The headline from the recent “Building UConn Chemistry for Another 20 Years,” panel discussion wasn’t the whiz-bang technical stuff you might expect from an event like this, although that element was definitely present. What really jumped out were the timeless bits of advice from the panelists:
“Challenge the conventional wisdom.” – Gary Brudvig, Yale University
“We need to share more.” – Donna Huryn, University of Pittsburgh
“I’m big on dreams.” – Kenneth Raymond, University of California at Berkeley
The panel discussion was part of a day of events celebrating the 20th anniversary of the “new” Chemistry Building at the University of Connecticut. Emeritus Board of Trustees Distinguished Professor Harry Frank moderated the panel of Brudvig, Huryn, and Raymond. A milestone like the 20th anniversary provided the opportunity to assess where the field of chemistry is and where it should go, both in terms of new areas of investigation for research and the enterprise of academic research and training.
The usual subjects were discussed. Federal funding (NSF, NIH, DOE) is holding steady, but it’s not keeping up with the need. However, a growing role for foundations to support academic research—particularly translational research—was noted. The age-old question, “Whether applied or basic science?” also received attention. While there was strong support for basic investigations (“Charlie Townes couldn’t have envisioned the application of his laser technology for checking out your groceries,” Raymond mused.), the need for projects that directly impact society was clearly evident. “Big science versus individual investigator?” Both, depending on who you asked. No surprises here.

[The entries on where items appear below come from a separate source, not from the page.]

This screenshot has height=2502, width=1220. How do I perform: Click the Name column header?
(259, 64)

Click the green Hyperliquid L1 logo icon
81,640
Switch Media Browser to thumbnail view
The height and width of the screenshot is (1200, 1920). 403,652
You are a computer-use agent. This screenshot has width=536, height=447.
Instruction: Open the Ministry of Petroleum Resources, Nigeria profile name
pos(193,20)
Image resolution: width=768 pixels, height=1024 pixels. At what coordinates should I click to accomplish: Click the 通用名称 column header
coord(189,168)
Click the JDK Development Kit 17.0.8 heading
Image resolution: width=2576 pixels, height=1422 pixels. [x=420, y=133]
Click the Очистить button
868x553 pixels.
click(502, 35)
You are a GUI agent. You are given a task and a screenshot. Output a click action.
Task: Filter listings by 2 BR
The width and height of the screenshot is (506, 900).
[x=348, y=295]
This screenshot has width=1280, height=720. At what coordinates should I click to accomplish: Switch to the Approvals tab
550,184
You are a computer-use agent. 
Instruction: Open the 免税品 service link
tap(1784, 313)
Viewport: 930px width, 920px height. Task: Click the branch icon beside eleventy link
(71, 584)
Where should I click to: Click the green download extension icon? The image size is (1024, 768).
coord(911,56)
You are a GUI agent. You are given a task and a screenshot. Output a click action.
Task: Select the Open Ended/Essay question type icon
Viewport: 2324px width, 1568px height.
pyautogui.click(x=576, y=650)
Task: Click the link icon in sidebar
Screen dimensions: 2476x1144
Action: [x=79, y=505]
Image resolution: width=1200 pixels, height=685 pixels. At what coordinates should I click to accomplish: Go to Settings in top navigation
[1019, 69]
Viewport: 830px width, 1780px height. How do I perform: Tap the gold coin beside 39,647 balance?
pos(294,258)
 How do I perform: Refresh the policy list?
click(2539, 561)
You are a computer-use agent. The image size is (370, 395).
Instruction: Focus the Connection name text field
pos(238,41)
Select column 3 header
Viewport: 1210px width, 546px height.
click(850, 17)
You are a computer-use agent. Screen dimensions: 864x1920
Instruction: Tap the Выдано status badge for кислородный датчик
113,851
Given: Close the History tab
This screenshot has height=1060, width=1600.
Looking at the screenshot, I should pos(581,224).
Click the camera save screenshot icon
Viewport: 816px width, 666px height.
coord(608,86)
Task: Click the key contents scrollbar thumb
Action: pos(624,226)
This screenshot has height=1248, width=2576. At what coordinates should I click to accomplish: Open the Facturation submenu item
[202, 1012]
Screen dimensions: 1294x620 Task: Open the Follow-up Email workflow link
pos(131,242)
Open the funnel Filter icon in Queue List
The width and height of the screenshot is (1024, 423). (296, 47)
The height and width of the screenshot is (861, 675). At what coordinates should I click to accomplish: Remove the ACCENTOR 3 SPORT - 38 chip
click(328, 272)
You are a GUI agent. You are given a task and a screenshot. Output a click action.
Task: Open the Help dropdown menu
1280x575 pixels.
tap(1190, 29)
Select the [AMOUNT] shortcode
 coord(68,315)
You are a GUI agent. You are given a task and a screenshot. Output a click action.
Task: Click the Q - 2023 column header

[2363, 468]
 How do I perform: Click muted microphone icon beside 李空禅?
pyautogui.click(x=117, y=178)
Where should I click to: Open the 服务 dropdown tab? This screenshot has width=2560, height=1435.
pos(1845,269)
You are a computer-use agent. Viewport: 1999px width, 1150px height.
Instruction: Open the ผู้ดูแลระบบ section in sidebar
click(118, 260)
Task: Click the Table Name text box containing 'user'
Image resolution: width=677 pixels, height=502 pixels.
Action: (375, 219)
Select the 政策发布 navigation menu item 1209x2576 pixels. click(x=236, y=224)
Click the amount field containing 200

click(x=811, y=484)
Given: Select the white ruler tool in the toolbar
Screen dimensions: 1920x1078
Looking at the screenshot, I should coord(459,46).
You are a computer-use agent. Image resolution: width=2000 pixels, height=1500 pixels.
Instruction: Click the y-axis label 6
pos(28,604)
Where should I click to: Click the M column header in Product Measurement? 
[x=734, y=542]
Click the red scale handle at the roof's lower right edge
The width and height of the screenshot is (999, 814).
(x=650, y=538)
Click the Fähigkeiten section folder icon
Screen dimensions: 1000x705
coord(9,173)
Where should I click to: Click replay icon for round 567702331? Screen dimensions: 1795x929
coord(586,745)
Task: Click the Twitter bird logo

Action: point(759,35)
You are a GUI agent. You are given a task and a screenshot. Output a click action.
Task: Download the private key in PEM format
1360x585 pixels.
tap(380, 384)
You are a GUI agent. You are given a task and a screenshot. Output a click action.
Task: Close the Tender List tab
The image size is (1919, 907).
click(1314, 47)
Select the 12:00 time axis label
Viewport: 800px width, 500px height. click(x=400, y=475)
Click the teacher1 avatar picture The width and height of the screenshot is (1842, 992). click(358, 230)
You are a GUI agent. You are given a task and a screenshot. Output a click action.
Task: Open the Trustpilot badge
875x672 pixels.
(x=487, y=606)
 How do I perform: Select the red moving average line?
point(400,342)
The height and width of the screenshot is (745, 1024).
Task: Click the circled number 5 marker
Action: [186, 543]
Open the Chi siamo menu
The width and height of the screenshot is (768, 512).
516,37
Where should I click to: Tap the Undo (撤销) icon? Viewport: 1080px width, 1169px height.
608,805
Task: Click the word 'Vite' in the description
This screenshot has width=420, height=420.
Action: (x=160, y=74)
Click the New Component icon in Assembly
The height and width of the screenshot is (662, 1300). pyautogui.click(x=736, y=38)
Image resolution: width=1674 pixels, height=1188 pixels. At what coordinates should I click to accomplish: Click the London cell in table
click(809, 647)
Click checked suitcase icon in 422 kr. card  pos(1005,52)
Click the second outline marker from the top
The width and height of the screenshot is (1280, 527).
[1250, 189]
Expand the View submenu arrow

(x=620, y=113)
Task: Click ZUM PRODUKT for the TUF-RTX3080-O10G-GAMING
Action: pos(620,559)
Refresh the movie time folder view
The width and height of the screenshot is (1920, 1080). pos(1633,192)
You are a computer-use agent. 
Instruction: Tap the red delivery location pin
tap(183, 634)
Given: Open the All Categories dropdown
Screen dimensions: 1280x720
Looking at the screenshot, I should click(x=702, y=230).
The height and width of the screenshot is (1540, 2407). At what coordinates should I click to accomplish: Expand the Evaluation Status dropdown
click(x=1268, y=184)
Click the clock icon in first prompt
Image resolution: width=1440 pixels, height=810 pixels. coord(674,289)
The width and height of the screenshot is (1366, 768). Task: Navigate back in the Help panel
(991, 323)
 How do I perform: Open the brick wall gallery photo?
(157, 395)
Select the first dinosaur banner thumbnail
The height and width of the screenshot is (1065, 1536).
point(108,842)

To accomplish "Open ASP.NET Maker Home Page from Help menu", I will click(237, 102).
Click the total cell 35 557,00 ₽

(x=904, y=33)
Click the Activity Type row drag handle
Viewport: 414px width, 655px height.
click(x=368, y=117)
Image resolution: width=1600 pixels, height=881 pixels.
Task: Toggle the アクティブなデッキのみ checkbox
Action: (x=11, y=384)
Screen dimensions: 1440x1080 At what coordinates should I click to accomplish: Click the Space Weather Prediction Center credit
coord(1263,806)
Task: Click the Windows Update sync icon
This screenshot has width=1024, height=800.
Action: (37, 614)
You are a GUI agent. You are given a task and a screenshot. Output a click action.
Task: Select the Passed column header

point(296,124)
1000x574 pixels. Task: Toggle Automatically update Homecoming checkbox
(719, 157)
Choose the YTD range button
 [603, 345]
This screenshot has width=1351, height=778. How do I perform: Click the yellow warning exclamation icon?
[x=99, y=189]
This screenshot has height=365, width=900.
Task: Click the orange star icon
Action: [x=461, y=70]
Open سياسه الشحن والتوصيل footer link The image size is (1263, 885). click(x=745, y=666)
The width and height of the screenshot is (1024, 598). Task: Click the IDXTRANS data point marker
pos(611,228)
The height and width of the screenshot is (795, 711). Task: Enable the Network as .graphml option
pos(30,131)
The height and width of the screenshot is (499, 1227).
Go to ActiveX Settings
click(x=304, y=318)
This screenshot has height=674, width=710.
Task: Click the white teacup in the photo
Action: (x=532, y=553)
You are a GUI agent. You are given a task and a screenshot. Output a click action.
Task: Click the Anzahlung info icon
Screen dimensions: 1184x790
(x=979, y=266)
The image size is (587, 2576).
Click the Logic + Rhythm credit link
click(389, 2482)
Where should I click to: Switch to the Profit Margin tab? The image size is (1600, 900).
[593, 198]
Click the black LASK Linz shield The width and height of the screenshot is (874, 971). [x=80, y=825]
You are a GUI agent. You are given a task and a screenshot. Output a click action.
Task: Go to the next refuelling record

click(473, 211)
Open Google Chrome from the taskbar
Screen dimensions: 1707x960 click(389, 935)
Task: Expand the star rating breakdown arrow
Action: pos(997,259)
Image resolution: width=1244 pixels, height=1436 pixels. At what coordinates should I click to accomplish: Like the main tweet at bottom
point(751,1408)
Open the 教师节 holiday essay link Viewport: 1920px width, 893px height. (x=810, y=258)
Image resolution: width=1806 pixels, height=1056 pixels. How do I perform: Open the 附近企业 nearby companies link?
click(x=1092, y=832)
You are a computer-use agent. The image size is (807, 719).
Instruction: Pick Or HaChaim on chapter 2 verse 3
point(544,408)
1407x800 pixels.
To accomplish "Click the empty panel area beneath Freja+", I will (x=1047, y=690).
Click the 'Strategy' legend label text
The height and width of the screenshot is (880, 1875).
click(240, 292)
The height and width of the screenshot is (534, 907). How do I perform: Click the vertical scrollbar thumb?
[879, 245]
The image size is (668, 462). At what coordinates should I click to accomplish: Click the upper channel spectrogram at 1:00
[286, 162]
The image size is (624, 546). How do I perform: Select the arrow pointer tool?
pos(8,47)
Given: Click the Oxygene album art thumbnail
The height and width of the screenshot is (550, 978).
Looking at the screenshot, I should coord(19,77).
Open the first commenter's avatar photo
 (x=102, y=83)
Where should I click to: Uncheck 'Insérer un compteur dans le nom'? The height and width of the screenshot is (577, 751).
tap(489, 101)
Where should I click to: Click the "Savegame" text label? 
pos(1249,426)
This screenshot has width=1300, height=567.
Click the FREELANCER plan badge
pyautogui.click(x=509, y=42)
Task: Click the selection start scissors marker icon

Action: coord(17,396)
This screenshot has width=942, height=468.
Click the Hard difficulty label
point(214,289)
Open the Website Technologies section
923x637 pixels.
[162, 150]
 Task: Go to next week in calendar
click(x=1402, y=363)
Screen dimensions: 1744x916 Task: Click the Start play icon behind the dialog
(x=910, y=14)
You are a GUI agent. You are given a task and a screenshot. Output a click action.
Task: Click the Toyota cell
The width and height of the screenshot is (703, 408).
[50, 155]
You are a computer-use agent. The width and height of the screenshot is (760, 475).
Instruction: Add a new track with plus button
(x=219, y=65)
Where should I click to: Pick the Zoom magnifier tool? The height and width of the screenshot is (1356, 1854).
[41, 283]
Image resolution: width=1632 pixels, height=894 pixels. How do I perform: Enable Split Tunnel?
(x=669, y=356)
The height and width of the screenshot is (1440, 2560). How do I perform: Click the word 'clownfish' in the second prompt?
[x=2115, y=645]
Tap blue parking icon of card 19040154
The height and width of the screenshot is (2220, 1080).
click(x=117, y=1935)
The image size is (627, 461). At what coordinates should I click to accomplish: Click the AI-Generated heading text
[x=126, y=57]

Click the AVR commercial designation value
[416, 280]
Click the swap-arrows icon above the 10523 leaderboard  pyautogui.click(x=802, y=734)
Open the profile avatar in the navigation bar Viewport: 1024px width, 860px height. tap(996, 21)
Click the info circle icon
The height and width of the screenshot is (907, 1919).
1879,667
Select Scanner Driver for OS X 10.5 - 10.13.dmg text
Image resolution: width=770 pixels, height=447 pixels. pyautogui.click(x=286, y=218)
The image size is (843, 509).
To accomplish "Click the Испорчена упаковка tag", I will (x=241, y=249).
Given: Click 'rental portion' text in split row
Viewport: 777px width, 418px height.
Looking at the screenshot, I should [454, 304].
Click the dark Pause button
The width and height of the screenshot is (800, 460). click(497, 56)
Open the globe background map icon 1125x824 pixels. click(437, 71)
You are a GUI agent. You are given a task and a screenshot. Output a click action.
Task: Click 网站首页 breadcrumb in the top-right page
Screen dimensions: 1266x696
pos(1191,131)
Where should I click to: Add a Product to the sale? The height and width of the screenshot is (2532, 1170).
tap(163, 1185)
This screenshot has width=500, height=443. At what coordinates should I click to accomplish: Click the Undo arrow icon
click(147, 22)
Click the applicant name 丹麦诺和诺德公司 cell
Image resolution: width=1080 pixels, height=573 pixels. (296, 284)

It was the emphasis on the how of scientific inquiry that outshone the what. Huryn led the charge on this topic with a challenge to rethink how researchers work together, on scales both large and small. Consider the lowly notebook: if divisions/departments switched to electronic notebooks, there would be continuity in the maintenance of data within a group. More importantly, that data could also be shared readily with external partners to help move the field forward. Huryn supported the idea that industry should share information on projects, such as the clinical data of failed compounds. Shared instrumentation, like HPLCs and LCMSs with supported technicians, was also offered as a way to move the field forward. Research infrastructure and dedicated technical specialists were uniformly cited as key components of successful research programs.
Raymond and Brudvig also offered insights on how young investigators should approach research. Raymond’s “I’m big on dreams” statement was less touchy-feely, and more a charge to aggressively take ownership of ideas and move them forward. Brudvig’s observations echoed that general sentiment: discoveries are made when practitioners take conceptual risks and question what is known.
Areas ripe for further investigation were also identified. A sampling included:
- Continuous processes. All agreed that the practical benefits of flow chemistry warrant increased research and broader implementation. “It’s time to leave the flask.”
- Energy, water, food. These are important globally. Brudvig remarked that if you solve energy, you’ve essentially solved water and food as a consequence.
- Dealing with data. Data handling was linked with Huryn’s initial commentary on sharing. We have data we don’t know what to do with. Cue AI and machine learning. And sharing.
- Emergent properties. Raymond’s preferred example was molecular weaving. He charted the progression of thread to cloth and its practical impact on humanity. “The same,” he said, “should be done on the molecular level (via supramolecular chemistry) to obtain materials with new properties.”
There is plenty of work to be done for those courageous enough to ask the questions and share what they’ve learned.